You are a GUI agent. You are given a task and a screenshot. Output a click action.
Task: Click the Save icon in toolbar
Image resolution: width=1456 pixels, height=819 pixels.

■ ■ ■ ■ ■

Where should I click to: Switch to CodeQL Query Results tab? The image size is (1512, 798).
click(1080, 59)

■ ■ ■ ■ ■

Your instructions
With the first line being the one containing "You are a GUI" and the last line the one containing "Image resolution: width=1456", transcribe exactly the lines above that fall in that range.

Task result
You are a GUI agent. You are given a task and a screenshot. Output a click action.
Task: Click the Save icon in toolbar
Image resolution: width=1456 pixels, height=819 pixels.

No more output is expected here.